INSTRUÇÕES ▸
**A)** Repita, sem mudar nada, o trecho da resenha sobre RUR que começa em "O livro começa" e termina em "promete bons insights.".
**B)** Passe para o inglês esta frase da resenha sobre RUR: "Teatro não é muito minha praia, pelo menos em se tratando de material para leitura, mas a peça é interessante."

TEXTO ▸
....................
Reflexões Universais de Rossum (com leves spoilers)
Terminei o livro “RUR: Robôs Universais de Rossum” dividido em duas partes, a peça dramática original de Karel Čapek, e a adaptação dela em formato de romance por Rogério Pietro.
Teatro não é muito minha praia, pelo menos em se tratando de material para leitura, mas a peça é interessante. Em compensação, a adaptação dela para romance preservou não só todas as discussões como ficou primorosa. A ponto de facilmente posicionar o livro entre uma das melhores distopias clássicas que já li.
O livro começa com um belo prefácio por Alexander Meireles da Silva, em que ele trata da origem literária e também histórica do conceito de robôs, localizando a obra prefaciada no tempo. Um texto repleto de referências.
Já a apresentação do livro, logo na sequência ao prólogo, escrita por Rogério Pietro, romancista e tradutor envolvido nesta edição, além de retomar pontualmente alguns conceitos do prefácio, localiza a obra no seu contexto histórico e descortina conceitos subliminares presentes já no título da peça de teatro.
Um grato destaque é ver que a obra se localiza numa posição de crítica a tomada e domínio da URSS na Tchecoslováquia, mas sem perder de perspectiva a responsabilidade das próprias pessoas sendo dominadas por autoritários, por estarem nesta situação. O livro promete bons insights.
....................
MATERIAL FORNECIDO ▸

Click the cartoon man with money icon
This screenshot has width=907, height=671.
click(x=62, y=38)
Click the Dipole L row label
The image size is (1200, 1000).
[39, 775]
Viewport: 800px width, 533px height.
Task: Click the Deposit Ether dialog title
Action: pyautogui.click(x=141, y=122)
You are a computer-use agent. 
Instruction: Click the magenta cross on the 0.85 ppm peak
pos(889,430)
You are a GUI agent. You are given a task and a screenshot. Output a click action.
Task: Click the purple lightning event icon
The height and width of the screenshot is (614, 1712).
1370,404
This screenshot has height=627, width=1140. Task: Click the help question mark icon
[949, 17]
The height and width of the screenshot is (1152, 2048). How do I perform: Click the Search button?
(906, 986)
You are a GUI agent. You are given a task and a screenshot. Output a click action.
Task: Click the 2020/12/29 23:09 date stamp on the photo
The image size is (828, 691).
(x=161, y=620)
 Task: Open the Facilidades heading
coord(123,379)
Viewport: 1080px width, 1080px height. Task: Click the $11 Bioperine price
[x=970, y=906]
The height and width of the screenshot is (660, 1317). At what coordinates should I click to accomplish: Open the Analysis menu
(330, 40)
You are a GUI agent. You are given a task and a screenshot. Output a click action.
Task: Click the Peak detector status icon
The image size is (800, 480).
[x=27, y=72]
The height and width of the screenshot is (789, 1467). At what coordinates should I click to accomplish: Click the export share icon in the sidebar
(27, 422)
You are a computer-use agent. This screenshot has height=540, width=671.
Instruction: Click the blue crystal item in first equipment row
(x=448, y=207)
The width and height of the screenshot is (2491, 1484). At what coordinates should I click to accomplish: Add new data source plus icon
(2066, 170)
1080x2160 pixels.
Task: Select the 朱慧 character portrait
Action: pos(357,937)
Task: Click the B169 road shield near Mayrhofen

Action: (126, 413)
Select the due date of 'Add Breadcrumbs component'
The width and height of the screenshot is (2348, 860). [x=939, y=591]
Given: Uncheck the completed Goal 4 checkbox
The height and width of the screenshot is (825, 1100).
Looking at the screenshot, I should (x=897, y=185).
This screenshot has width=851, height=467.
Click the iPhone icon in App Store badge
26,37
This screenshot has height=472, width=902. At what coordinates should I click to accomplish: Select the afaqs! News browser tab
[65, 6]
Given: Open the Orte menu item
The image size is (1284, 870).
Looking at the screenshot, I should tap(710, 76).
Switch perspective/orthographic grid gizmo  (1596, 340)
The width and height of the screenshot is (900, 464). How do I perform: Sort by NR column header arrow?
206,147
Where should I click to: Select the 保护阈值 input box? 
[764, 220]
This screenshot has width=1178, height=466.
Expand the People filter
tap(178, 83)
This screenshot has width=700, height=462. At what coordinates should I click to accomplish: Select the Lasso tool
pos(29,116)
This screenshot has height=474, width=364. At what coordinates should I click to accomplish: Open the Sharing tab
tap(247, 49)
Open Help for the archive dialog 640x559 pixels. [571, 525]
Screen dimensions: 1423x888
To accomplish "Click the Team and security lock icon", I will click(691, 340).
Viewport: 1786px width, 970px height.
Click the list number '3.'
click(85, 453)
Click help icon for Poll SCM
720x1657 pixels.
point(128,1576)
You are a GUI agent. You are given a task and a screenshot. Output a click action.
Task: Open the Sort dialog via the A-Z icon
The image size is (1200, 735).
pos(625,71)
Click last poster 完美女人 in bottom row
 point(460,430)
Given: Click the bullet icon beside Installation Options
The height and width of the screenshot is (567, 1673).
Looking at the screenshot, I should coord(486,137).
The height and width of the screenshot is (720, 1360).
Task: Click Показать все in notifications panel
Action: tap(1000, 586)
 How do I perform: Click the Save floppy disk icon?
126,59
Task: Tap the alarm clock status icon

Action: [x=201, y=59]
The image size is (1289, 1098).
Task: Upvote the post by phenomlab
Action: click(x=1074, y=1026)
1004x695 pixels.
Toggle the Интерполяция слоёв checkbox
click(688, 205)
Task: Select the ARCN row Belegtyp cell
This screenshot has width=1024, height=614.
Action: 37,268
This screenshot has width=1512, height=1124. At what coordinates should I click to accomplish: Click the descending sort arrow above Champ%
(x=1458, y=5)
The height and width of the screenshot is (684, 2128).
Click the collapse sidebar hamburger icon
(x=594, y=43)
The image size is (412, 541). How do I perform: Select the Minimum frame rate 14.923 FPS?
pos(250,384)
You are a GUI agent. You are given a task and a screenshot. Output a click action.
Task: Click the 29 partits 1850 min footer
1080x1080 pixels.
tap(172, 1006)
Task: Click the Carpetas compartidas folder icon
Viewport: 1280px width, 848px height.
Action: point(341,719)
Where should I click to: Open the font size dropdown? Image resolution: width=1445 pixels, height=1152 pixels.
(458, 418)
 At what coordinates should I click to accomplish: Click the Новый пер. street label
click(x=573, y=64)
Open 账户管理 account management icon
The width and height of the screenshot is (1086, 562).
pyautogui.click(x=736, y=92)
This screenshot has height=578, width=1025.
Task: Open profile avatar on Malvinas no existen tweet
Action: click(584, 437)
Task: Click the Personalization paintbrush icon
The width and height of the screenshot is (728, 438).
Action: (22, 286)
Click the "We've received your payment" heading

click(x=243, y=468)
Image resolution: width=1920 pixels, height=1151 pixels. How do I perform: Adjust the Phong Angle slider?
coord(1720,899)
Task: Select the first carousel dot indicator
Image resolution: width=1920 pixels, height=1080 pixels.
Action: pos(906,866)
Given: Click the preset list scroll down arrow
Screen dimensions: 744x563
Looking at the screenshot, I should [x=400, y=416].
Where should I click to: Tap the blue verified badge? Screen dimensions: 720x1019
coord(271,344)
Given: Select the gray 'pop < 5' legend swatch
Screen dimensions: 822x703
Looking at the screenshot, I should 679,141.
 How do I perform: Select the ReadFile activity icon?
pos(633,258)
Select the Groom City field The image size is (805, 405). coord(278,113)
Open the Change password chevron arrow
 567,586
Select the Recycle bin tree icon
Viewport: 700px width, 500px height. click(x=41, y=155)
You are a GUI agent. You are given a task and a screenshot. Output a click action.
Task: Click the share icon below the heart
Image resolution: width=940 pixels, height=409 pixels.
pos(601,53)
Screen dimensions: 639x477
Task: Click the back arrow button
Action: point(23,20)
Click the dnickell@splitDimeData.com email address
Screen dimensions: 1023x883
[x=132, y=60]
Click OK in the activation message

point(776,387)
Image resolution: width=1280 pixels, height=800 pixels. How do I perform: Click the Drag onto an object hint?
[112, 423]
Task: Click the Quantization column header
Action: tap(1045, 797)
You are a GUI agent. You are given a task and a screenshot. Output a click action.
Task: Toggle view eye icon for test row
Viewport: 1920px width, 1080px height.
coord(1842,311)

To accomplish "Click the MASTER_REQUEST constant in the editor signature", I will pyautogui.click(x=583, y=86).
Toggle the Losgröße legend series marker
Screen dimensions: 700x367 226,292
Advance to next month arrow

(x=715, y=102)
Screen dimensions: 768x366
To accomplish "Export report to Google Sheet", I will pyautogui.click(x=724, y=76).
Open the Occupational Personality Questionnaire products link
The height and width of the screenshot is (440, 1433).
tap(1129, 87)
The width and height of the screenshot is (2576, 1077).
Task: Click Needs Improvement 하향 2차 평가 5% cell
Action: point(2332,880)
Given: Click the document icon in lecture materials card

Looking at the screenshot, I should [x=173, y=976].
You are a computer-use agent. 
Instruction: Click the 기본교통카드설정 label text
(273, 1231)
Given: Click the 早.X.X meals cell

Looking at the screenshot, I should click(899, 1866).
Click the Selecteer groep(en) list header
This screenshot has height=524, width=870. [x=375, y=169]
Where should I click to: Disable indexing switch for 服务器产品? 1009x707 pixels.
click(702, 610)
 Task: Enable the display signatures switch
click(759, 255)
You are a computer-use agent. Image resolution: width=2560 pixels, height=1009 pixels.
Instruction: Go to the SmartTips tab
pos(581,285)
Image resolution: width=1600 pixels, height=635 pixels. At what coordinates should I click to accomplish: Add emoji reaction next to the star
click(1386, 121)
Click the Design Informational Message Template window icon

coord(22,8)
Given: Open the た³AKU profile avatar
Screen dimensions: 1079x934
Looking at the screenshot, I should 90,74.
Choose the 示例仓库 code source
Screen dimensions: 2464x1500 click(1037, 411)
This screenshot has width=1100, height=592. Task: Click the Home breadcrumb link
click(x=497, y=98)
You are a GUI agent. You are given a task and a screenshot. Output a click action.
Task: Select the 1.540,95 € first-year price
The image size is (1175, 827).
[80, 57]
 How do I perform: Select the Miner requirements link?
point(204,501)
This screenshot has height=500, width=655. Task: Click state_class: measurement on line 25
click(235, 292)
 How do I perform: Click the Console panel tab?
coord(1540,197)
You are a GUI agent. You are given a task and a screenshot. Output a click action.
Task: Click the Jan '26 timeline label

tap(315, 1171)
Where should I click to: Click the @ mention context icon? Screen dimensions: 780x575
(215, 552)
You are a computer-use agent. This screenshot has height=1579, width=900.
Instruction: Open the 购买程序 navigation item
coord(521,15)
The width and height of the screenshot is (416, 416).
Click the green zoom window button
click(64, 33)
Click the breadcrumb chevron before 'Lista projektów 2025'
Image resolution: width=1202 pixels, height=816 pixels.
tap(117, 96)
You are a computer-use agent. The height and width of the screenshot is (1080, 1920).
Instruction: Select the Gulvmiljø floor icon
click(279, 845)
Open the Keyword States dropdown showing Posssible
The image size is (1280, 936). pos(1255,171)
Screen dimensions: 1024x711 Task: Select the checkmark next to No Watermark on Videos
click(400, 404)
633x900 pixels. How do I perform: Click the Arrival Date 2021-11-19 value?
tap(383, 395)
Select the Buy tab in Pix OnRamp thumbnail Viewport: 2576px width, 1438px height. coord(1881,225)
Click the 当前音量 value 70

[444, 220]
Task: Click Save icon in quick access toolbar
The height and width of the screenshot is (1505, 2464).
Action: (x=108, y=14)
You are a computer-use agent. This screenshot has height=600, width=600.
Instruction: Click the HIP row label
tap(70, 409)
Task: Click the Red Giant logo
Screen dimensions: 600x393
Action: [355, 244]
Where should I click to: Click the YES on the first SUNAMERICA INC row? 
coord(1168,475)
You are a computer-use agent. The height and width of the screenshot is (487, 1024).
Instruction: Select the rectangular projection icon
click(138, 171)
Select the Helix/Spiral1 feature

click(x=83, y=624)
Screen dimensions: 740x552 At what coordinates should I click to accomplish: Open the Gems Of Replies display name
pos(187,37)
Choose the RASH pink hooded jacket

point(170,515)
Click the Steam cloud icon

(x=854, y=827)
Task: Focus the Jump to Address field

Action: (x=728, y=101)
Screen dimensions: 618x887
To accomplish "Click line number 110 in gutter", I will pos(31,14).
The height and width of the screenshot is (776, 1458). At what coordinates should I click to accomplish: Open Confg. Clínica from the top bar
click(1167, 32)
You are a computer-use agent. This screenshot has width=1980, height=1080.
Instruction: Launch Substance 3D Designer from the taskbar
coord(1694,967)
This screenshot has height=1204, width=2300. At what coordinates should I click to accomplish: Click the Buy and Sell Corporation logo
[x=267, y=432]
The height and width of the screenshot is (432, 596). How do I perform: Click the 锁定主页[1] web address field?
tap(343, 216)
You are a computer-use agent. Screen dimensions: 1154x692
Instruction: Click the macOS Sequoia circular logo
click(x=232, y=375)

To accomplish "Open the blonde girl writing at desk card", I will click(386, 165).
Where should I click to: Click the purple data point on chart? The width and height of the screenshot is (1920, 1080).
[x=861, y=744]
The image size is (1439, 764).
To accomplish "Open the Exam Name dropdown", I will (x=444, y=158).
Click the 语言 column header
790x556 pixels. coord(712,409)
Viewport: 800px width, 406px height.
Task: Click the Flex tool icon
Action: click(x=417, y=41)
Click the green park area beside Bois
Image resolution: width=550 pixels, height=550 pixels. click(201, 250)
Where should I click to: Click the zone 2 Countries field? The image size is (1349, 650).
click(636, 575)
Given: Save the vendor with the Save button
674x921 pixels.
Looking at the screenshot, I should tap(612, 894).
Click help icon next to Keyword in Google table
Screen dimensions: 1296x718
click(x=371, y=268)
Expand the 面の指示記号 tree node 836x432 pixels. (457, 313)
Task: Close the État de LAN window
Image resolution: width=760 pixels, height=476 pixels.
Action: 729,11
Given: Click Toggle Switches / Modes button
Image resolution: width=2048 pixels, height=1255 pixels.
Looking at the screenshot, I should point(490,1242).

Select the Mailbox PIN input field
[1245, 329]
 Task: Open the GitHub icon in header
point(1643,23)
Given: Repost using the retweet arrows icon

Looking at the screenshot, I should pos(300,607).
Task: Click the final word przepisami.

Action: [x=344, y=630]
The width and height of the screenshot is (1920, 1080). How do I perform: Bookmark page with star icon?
....................
RESPOSTAS ESPERADAS ▸
**A)**
O livro começa com um belo prefácio por Alexander Meireles da Silva, em que ele trata da origem literária e também histórica do conceito de robôs, localizando a obra prefaciada no tempo. Um texto repleto de referências.
Já a apresentação do livro, logo na sequência ao prólogo, escrita por Rogério Pietro, romancista e tradutor envolvido nesta edição, além de retomar pontualmente alguns conceitos do prefácio, localiza a obra no seu contexto histórico e descortina conceitos subliminares presentes já no título da peça de teatro.
Um grato destaque é ver que a obra se localiza numa posição de crítica a tomada e domínio da URSS na Tchecoslováquia, mas sem perder de perspectiva a responsabilidade das próprias pessoas sendo dominadas por autoritários, por estarem nesta situação. O livro promete bons insights.

**B)** Theater isn't really my thing, at least when it comes to reading material, but the play is interesting.